В этот период нервной болезни он сосредоточен в себе и напряженно думает о мучительных противоречиях своей природы. В октябре ему становится так невыносимо, что он решает уехать в Италию. «Я еду не гулять, а лечиться, — сообщает он брату, — Петербург — ад для меня. Так тяжело, так тяжело жить здесь. А здоровье мое, слышно, хуже. К тому же я страшно боюсь…»

В Италии он напишет роман, потом из Рима ненадолго съездит в Париж… Деньги достать можно — стоит только издать в одном томе все сочинения. План этот явно фантастический. Писатель снова упоминает о страхе: «Я теперь почти в паническом страхе за здоровье. Сердцебиение у меня ужасное, как в первое время болезни».

Вскоре он сообщает, что путешествие откладывается: «Меня все это так расстраивает, брат, что я как одурелый… Мне, брат, нужно решительно иметь полный успех, без этого ничего не будет».

Нервное переутомление от двухлетней тяжелой работы над «Бедными людьми» и «Двойником», потрясение от шумного успеха первой повести и не менее шумного провала второй надорвали его здоровье. Из воспоминаний Яновского можно заключить, что Достоевский стоял на грани душевного заболевания. Доктор встретил раз своего пациента на Сенатской площади. «Федор Михайлович был без шляпы, в расстегнутом сюртуке и жилетке, шел под руку с каким-то военным писарем и кричал во всю мочь: „Вот тот, кто спасет меня!“» Размышления над своей природой, анализ ощущений во время болезни и мысли о «паническом страхе», которые рассеяны в письмах 1846 г., послужили впоследствии писателю материалом для характеристики литератора Ивана Петровича в романе «Униженные и оскорбленные». Иван Петрович биографически очень близок Достоевскому; он тоже начинающий писатель, автор повести о бедном чиновнике, расхваленной критиком Б.; он тоже с вершины славы падает в неизвестность, наспех пишет повести для «антрепренера» и заболевает нервной болезнью. Изображая душевное состояние своего героя, писатель художественно перерабатывает автобиографический материал. Все герои Достоевского — плоть от его плоти, и их судьба помогает нам разгадать загадку автора.

Иван Петрович болен, печален, ему не пишется. «Я бросил перо и сел у окна. Смеркалось, а мне становилось все грустнее и грустнее. Разные тяжелые мысли осаждали меня. Все казалось мне, что в Петербурге я, наконец, погибну.
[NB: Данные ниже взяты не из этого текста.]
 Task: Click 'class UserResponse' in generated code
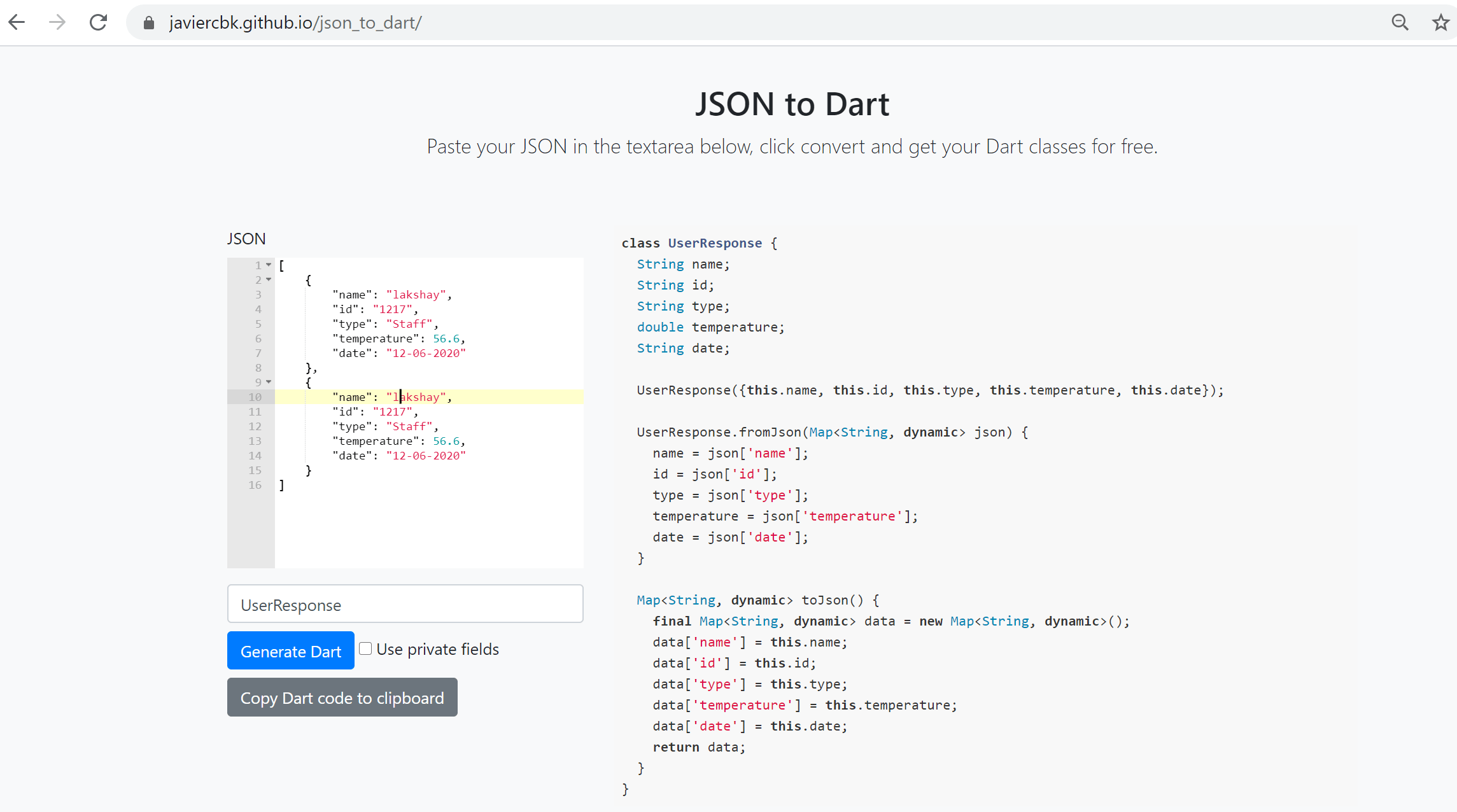[691, 243]
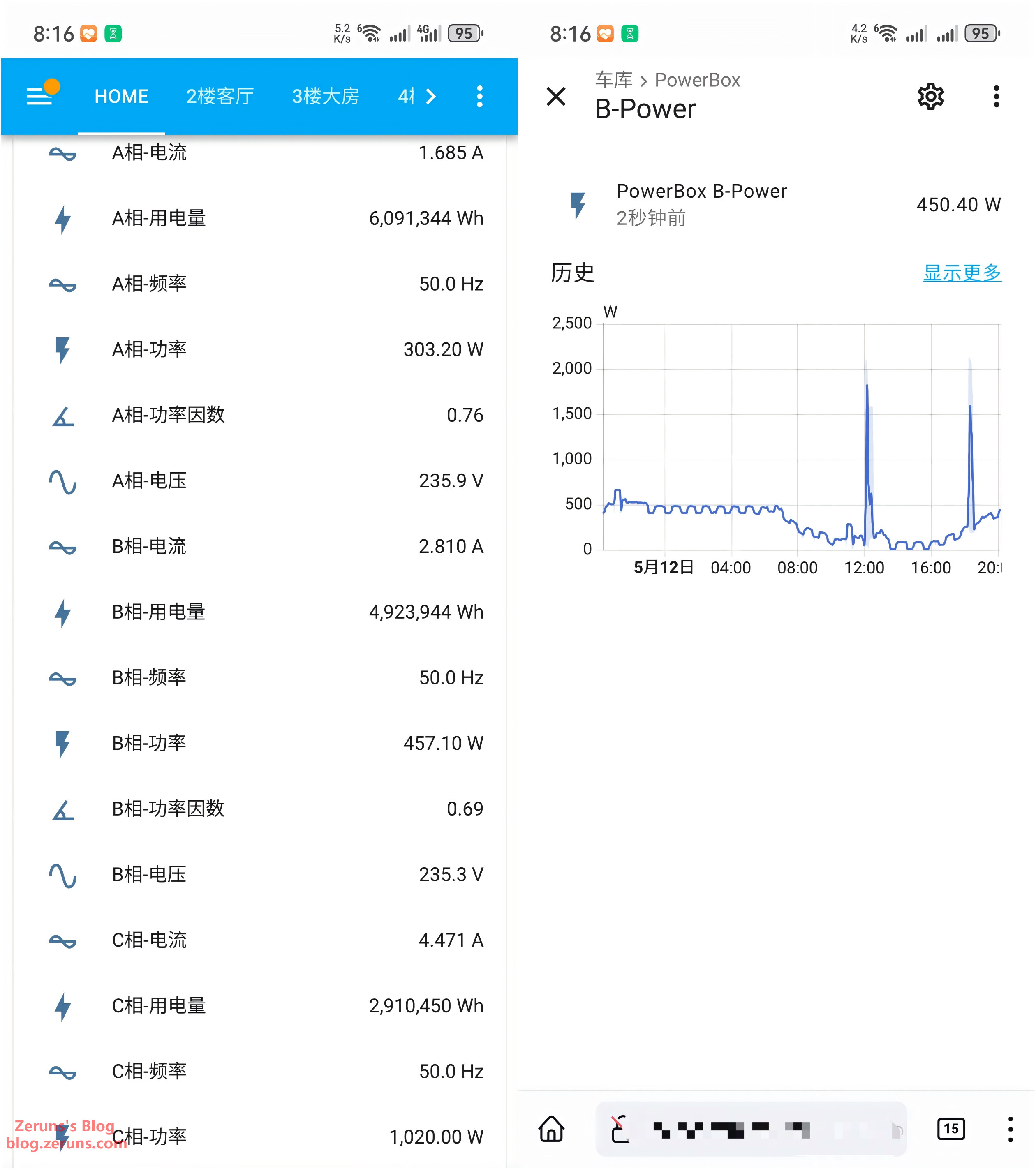Viewport: 1036px width, 1169px height.
Task: Open dashboard three-dot overflow menu
Action: (x=479, y=96)
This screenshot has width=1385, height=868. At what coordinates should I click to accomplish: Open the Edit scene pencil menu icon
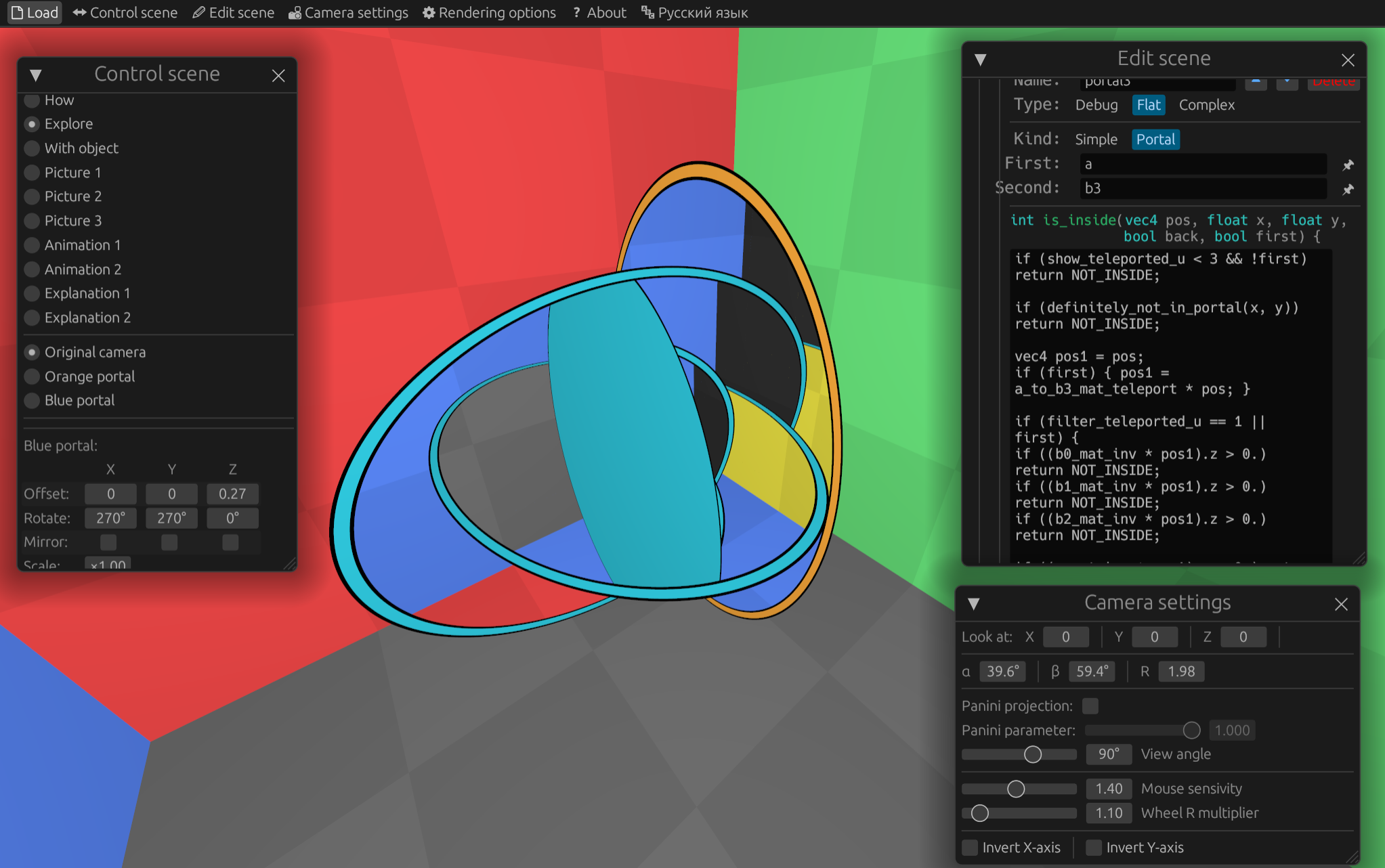pos(198,12)
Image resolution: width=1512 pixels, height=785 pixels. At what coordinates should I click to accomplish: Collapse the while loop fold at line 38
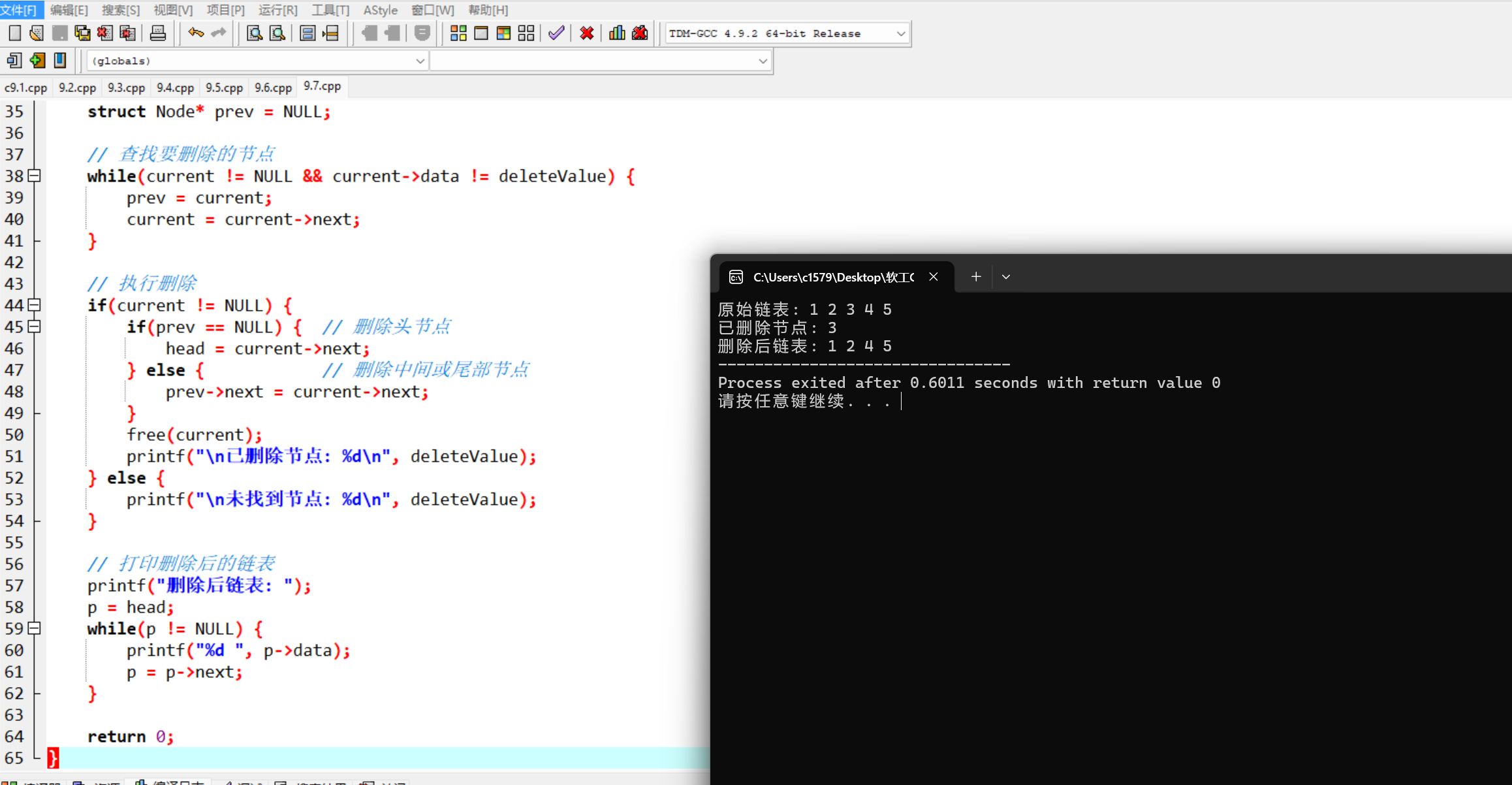(x=35, y=176)
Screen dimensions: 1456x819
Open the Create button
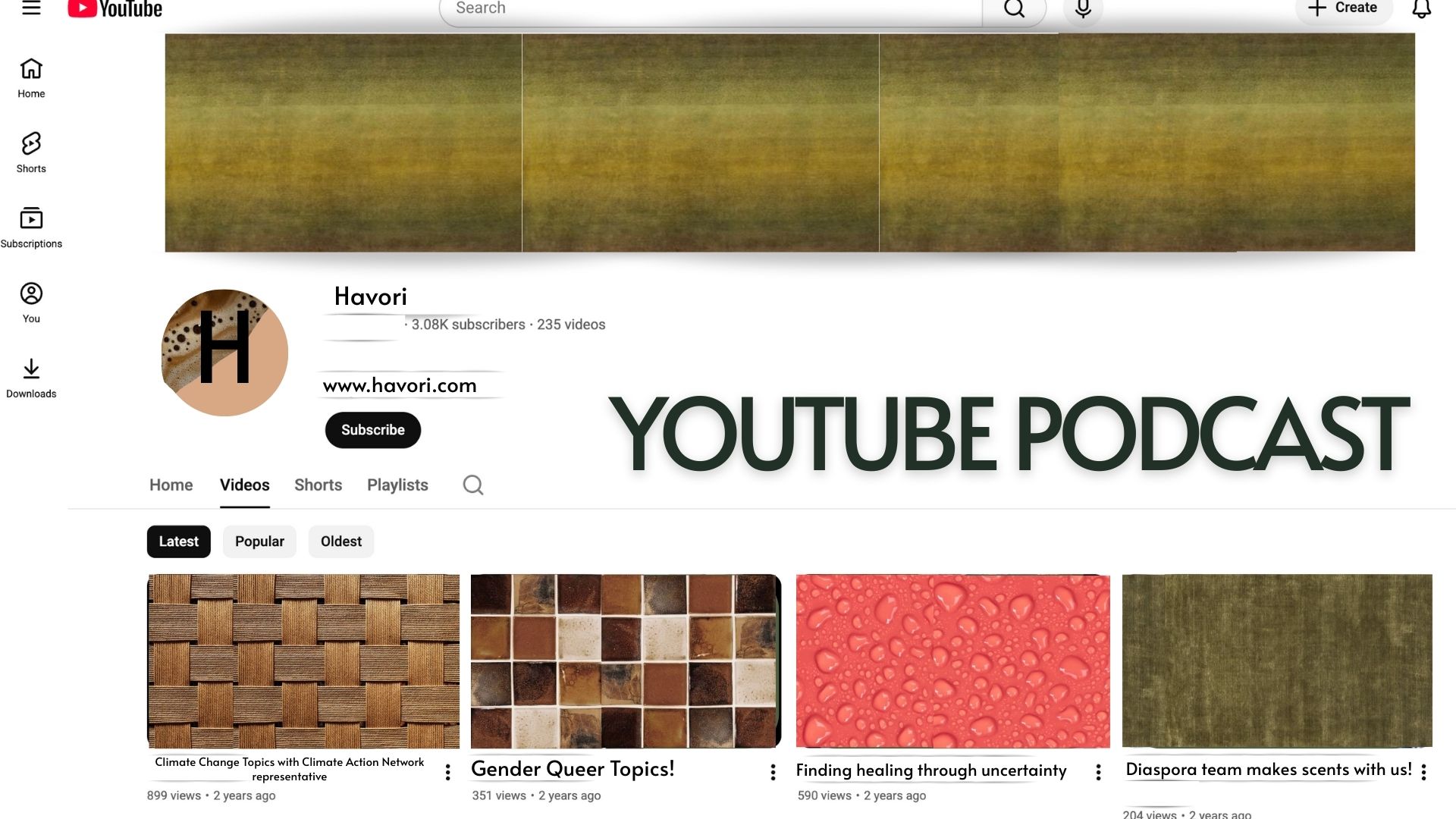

Приближалась весна: так бы и ожил, кажется, думал я, вырвавшись из этой скорлупы на свет Божий, дохнув запахом свежих полей и лесов, а я так давно не видал их! Помню, пришло мне тоже на мысль: как бы хорошо было, если б каким-нибудь волшебством или чудом совершенно забыть все, что было, что прожилось в последние годы; все забыть, освежить голову и опять начать с новыми силами. Тогда еще я мечтал об этом и надеялся на воскресение. Хоть бы в сумасшедший дом поступить, что ли, — решил я, наконец, чтобы перевернулся как-нибудь весь мозг в голове и расположился по-новому, а потом опять вылечиться. Была же жажда жизни и вера в нее».

В письмах к брату то же чувство гибели в Петербурге, то же желание «вырваться» из него, поездка в Ревель, план путешествия в Италию. Даже мысль о сумасшествии, промелькнувшая в воображении писателя в 1838 г. под влиянием чтения «Магнетизера» Гофмана, находит в романе художественное применение. Наконец, страх, о котором так часто упоминалось в письмах, раскрывается здесь в своей подлинной мистической природе.